TASK TO COMPLETE ▸
Retype the records exactly, including every line.

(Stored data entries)

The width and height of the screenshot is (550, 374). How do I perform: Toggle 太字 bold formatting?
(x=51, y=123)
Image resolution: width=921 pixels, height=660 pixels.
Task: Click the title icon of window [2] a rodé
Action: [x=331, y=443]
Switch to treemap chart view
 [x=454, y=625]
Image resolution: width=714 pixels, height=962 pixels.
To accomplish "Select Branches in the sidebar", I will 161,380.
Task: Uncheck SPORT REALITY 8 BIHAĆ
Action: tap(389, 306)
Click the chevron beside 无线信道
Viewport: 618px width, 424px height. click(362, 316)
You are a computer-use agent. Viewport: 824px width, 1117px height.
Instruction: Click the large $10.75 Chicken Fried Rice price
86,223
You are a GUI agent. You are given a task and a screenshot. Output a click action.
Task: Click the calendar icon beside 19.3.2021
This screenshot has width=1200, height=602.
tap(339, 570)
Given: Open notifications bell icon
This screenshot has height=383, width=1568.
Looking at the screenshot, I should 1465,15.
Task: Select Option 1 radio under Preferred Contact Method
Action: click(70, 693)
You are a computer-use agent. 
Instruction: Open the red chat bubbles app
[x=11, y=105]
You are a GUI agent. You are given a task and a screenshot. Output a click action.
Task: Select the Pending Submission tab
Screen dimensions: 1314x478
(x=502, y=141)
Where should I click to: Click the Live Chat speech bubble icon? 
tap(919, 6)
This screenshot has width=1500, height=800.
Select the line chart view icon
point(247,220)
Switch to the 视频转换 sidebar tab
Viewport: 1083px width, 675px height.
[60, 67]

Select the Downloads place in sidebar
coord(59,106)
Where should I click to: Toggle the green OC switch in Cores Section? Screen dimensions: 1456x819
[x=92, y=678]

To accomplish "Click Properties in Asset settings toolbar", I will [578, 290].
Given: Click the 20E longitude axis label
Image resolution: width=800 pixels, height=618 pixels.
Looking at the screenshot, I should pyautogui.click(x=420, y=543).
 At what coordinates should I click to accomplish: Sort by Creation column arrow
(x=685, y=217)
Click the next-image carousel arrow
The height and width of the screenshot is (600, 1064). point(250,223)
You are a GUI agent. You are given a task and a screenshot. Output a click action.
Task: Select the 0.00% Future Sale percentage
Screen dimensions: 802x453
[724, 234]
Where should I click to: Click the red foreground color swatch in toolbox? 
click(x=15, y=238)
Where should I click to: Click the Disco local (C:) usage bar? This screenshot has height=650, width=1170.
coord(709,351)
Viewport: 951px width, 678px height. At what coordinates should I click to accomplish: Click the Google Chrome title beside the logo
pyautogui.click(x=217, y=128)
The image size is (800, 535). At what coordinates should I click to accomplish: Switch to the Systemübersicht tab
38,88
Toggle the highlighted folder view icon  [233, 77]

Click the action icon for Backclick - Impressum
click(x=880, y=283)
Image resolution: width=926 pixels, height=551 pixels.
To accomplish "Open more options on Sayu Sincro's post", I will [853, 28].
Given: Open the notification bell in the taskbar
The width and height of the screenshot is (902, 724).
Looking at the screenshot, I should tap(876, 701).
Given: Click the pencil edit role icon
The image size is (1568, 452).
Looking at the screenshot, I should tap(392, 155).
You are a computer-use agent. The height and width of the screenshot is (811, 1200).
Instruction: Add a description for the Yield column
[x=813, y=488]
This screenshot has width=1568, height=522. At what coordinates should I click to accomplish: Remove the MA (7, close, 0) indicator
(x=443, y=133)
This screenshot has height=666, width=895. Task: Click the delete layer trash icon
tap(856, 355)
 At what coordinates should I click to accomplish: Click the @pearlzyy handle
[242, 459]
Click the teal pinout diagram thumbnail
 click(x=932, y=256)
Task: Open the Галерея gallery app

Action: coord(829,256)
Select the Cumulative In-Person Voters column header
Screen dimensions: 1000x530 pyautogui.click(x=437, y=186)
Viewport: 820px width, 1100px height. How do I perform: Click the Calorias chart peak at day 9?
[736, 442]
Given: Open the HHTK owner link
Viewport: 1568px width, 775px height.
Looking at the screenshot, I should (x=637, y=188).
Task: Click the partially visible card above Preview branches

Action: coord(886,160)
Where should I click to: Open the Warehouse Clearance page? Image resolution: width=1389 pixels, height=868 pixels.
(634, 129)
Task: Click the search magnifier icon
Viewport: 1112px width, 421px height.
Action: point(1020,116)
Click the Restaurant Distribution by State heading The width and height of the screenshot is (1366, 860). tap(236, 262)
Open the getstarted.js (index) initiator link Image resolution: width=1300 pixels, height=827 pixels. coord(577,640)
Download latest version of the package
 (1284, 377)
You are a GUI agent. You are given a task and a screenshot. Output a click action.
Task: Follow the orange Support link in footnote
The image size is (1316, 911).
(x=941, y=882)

SOLVED EXERCISE ▸
The width and height of the screenshot is (550, 374). How do I perform: Toggle 太字 bold formatting?
(x=51, y=123)
Image resolution: width=921 pixels, height=660 pixels.
Task: Click the title icon of window [2] a rodé
Action: [x=331, y=443]
Switch to treemap chart view
 [x=454, y=625]
Image resolution: width=714 pixels, height=962 pixels.
To accomplish "Select Branches in the sidebar", I will 161,380.
Task: Uncheck SPORT REALITY 8 BIHAĆ
Action: tap(389, 306)
Click the chevron beside 无线信道
Viewport: 618px width, 424px height. click(362, 316)
You are a computer-use agent. Viewport: 824px width, 1117px height.
Instruction: Click the large $10.75 Chicken Fried Rice price
86,223
You are a GUI agent. You are given a task and a screenshot. Output a click action.
Task: Click the calendar icon beside 19.3.2021
This screenshot has width=1200, height=602.
tap(339, 570)
Given: Open notifications bell icon
This screenshot has height=383, width=1568.
Looking at the screenshot, I should 1465,15.
Task: Select Option 1 radio under Preferred Contact Method
Action: click(70, 693)
You are a computer-use agent. 
Instruction: Open the red chat bubbles app
[x=11, y=105]
You are a GUI agent. You are given a task and a screenshot. Output a click action.
Task: Select the Pending Submission tab
Screen dimensions: 1314x478
(x=502, y=141)
Where should I click to: Click the Live Chat speech bubble icon? 
tap(919, 6)
This screenshot has width=1500, height=800.
Select the line chart view icon
point(247,220)
Switch to the 视频转换 sidebar tab
Viewport: 1083px width, 675px height.
[60, 67]

Select the Downloads place in sidebar
coord(59,106)
Where should I click to: Toggle the green OC switch in Cores Section? Screen dimensions: 1456x819
[x=92, y=678]

To accomplish "Click Properties in Asset settings toolbar", I will [578, 290].
Given: Click the 20E longitude axis label
Image resolution: width=800 pixels, height=618 pixels.
Looking at the screenshot, I should pyautogui.click(x=420, y=543).
 At what coordinates should I click to accomplish: Sort by Creation column arrow
(x=685, y=217)
Click the next-image carousel arrow
The height and width of the screenshot is (600, 1064). point(250,223)
You are a GUI agent. You are given a task and a screenshot. Output a click action.
Task: Select the 0.00% Future Sale percentage
Screen dimensions: 802x453
[724, 234]
Where should I click to: Click the red foreground color swatch in toolbox? 
click(x=15, y=238)
Where should I click to: Click the Disco local (C:) usage bar? This screenshot has height=650, width=1170.
coord(709,351)
Viewport: 951px width, 678px height. At what coordinates should I click to accomplish: Click the Google Chrome title beside the logo
pyautogui.click(x=217, y=128)
The image size is (800, 535). At what coordinates should I click to accomplish: Switch to the Systemübersicht tab
38,88
Toggle the highlighted folder view icon  [233, 77]

Click the action icon for Backclick - Impressum
click(x=880, y=283)
Image resolution: width=926 pixels, height=551 pixels.
To accomplish "Open more options on Sayu Sincro's post", I will [853, 28].
Given: Open the notification bell in the taskbar
The width and height of the screenshot is (902, 724).
Looking at the screenshot, I should tap(876, 701).
Given: Click the pencil edit role icon
The image size is (1568, 452).
Looking at the screenshot, I should tap(392, 155).
You are a computer-use agent. The height and width of the screenshot is (811, 1200).
Instruction: Add a description for the Yield column
[x=813, y=488]
This screenshot has width=1568, height=522. At what coordinates should I click to accomplish: Remove the MA (7, close, 0) indicator
(x=443, y=133)
This screenshot has height=666, width=895. Task: Click the delete layer trash icon
tap(856, 355)
 At what coordinates should I click to accomplish: Click the @pearlzyy handle
[242, 459]
Click the teal pinout diagram thumbnail
 click(x=932, y=256)
Task: Open the Галерея gallery app

Action: coord(829,256)
Select the Cumulative In-Person Voters column header
Screen dimensions: 1000x530 pyautogui.click(x=437, y=186)
Viewport: 820px width, 1100px height. How do I perform: Click the Calorias chart peak at day 9?
[736, 442]
Given: Open the HHTK owner link
Viewport: 1568px width, 775px height.
Looking at the screenshot, I should (x=637, y=188).
Task: Click the partially visible card above Preview branches

Action: coord(886,160)
Where should I click to: Open the Warehouse Clearance page? Image resolution: width=1389 pixels, height=868 pixels.
(634, 129)
Task: Click the search magnifier icon
Viewport: 1112px width, 421px height.
Action: point(1020,116)
Click the Restaurant Distribution by State heading The width and height of the screenshot is (1366, 860). tap(236, 262)
Open the getstarted.js (index) initiator link Image resolution: width=1300 pixels, height=827 pixels. coord(577,640)
Download latest version of the package
 (1284, 377)
You are a GUI agent. You are given a task and a screenshot. Output a click action.
Task: Follow the orange Support link in footnote
The image size is (1316, 911).
(x=941, y=882)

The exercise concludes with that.